+++ EXERCISE DATA +++

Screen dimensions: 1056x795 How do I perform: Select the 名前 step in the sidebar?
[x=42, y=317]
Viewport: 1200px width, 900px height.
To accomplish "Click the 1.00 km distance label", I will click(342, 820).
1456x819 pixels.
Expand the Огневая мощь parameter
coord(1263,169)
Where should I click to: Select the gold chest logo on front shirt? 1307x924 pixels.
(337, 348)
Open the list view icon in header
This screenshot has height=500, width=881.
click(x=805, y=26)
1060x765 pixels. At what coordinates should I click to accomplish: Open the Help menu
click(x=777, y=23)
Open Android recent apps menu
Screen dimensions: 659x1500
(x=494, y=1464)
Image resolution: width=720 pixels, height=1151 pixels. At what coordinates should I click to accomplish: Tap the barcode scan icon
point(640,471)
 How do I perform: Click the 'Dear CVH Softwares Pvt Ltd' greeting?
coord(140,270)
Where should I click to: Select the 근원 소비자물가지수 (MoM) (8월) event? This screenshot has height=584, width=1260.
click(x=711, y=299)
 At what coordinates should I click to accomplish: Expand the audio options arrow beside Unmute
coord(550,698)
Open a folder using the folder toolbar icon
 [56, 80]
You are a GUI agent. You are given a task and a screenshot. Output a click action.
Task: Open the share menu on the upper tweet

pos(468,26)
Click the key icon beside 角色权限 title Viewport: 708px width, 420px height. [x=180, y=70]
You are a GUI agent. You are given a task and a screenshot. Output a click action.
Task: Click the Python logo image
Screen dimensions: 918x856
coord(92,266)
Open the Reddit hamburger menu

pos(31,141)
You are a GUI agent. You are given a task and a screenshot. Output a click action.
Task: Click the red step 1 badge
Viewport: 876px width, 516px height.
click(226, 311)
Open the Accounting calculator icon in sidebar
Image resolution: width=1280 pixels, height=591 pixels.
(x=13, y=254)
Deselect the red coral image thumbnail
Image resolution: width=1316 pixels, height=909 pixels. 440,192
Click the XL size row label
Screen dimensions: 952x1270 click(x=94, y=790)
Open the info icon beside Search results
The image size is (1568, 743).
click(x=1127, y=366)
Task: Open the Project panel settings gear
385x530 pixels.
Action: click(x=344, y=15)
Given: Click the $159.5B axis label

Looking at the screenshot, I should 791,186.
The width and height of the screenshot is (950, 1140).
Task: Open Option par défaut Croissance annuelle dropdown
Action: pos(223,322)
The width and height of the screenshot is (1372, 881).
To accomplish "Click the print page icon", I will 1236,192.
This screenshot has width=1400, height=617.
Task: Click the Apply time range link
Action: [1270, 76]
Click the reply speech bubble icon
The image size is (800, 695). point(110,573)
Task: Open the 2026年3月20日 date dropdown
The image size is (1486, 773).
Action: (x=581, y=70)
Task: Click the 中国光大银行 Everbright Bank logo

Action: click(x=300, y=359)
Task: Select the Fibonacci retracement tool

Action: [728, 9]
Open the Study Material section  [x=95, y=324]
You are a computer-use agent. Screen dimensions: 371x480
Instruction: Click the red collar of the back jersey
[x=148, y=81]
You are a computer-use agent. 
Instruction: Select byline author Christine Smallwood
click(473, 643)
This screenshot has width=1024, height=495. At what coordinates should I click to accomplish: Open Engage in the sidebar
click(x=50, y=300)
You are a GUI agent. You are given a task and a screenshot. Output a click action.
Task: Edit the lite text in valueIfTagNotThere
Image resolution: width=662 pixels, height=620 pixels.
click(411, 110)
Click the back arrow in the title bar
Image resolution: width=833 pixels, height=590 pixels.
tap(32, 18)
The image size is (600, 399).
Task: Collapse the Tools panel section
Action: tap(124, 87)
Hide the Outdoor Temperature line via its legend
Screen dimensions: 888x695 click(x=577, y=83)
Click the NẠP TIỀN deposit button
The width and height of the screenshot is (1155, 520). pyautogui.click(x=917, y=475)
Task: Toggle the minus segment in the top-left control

+++

DIRECTIONS FOR THIS TASK>
Retype only this range exactly: the first line of the data through the line where "1456x819 pixels." appears.

RESPONSE AREA>
Screen dimensions: 1056x795 How do I perform: Select the 名前 step in the sidebar?
[x=42, y=317]
Viewport: 1200px width, 900px height.
To accomplish "Click the 1.00 km distance label", I will click(342, 820).
1456x819 pixels.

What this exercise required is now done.